◆ **Yazı**
Büyük Taaruzda Reşat Bey'in intiharı: “O gün Çiğiltepe’de neler oldu?” (Tarihi Araştırma Yazı Dizisi- 4)

Havada patlayan korkunç bir şarapnel mermisi, siyah dumanı peşinde, ansızın binlerce kurşun ve çelik parçasını her tarafa doğru şemsiye gibi açmış, etrafında nereye vurduysa orayı param parça etmişti.

Şarapnel patlamaları arasında şaşkın, hayalle gerçek arasında sıkışmış kalmıştı. Siperlerin üzerinde ve düşmana karşı açıkta, ayakta durduğunu fark etti. Yani herkes siperlerde, o dışardaydı. Etrafından vızır vızır mermiler geçiyordu.

Gözlerini ovuşturup iyice kendine gelmeye çabaladı. Bir anda, Büyük Taarruz’un içinde, hatta cehennemin tam ortasında olduğunun farkına vardı. Hatta bir anlığına da olsa, Nurettin Paşa’yla aralarında geçen o uğursuz konuşma kulaklarında tekrar çınladı.

◆ **Kayıt Listesi**

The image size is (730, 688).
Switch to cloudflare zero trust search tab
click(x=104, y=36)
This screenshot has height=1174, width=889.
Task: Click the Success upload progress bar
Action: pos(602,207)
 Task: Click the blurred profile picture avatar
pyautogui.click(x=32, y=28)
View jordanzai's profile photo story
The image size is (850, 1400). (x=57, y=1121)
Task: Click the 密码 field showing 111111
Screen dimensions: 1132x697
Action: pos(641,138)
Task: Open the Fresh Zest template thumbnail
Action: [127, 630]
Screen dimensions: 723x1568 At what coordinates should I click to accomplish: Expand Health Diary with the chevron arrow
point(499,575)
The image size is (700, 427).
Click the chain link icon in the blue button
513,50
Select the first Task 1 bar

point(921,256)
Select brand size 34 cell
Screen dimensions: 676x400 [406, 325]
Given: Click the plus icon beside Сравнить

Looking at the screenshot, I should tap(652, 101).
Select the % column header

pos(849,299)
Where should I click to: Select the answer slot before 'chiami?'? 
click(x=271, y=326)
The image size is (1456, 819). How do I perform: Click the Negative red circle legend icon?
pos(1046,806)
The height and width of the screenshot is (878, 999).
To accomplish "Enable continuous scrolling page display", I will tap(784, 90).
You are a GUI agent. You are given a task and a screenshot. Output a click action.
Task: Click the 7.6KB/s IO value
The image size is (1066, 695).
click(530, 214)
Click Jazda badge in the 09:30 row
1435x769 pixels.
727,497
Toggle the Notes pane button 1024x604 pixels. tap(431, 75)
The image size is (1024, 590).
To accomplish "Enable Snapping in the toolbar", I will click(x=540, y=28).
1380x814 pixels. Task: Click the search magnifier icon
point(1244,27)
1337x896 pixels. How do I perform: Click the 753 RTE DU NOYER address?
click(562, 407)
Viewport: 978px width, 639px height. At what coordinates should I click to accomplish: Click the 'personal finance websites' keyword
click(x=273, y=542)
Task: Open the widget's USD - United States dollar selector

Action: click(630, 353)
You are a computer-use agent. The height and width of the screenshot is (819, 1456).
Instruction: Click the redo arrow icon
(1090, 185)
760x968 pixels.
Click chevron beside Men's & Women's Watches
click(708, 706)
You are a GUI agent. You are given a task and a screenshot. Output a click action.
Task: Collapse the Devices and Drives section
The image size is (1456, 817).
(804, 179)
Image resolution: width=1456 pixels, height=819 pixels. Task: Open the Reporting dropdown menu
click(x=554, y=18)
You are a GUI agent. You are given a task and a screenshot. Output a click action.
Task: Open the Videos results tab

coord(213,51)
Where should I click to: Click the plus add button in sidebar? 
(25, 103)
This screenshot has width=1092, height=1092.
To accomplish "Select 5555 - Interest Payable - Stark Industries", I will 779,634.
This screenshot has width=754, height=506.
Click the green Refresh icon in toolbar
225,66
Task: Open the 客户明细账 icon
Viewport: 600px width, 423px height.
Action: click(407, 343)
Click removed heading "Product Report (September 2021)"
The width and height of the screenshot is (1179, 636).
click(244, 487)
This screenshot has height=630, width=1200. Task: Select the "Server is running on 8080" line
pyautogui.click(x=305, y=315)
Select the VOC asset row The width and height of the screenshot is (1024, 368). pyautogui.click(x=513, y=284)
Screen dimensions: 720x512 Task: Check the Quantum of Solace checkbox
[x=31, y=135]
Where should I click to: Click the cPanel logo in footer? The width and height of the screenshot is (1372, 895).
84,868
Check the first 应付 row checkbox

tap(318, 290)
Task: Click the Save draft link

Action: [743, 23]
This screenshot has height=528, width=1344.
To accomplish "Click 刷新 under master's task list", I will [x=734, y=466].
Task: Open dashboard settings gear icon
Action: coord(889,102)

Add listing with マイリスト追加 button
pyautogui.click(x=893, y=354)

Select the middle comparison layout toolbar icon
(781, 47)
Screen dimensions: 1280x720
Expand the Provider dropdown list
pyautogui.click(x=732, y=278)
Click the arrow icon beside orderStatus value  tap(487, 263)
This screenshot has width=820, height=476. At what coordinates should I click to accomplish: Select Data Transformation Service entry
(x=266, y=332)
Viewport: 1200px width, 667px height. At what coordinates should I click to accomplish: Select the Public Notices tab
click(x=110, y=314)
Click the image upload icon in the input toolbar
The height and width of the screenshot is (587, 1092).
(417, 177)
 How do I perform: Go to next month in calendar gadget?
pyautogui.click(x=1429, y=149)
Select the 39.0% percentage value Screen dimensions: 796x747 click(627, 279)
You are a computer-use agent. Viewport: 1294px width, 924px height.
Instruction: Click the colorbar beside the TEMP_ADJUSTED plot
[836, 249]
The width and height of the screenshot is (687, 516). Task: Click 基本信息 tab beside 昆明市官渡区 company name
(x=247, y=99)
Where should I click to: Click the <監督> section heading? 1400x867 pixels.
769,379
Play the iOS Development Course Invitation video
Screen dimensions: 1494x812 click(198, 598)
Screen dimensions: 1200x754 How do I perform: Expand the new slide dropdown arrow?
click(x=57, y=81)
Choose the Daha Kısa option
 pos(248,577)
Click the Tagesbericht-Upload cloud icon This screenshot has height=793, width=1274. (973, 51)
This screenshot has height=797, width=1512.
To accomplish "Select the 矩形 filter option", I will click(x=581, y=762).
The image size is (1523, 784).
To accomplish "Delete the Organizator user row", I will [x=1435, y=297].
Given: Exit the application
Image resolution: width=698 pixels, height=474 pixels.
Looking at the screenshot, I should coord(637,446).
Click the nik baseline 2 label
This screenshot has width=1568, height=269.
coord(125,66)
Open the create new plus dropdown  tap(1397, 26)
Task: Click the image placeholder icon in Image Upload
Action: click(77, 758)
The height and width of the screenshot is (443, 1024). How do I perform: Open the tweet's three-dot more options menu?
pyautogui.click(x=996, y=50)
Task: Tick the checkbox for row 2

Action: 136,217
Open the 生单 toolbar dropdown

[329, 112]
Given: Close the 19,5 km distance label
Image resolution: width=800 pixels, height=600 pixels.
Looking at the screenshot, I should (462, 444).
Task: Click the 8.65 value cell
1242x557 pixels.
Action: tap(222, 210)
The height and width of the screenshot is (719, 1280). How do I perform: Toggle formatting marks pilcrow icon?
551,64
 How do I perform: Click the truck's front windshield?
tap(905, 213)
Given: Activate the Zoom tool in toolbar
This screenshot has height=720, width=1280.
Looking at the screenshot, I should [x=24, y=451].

◆ **Yönergeler**
**A)** Yazıda "Şarapnel patlamaları arasında" sözleriyle başlayan paragraftaki cümleleri tek tek sıralayın.
**B)** Lütfen girdilerde "Click the Tagesbericht-Upload" bulunan satırdan "will click(x=581, y=762)." bulunan satıra kadar olan satırları, bu iki satır da dahil, aynen yineleyin.
Yazı ile girdiler birbirinden ayrı malzemelerdir.

◆ **Alıştırma Cevapları**
**A)**
1. Şarapnel patlamaları arasında şaşkın, hayalle gerçek arasında sıkışmış kalmıştı.
2. Siperlerin üzerinde ve düşmana karşı açıkta, ayakta durduğunu fark etti.
3. Yani herkes siperlerde, o dışardaydı.
4. Etrafından vızır vızır mermiler geçiyordu.

**B)**
Click the Tagesbericht-Upload cloud icon This screenshot has height=793, width=1274. (973, 51)
This screenshot has height=797, width=1512.
To accomplish "Select the 矩形 filter option", I will click(x=581, y=762).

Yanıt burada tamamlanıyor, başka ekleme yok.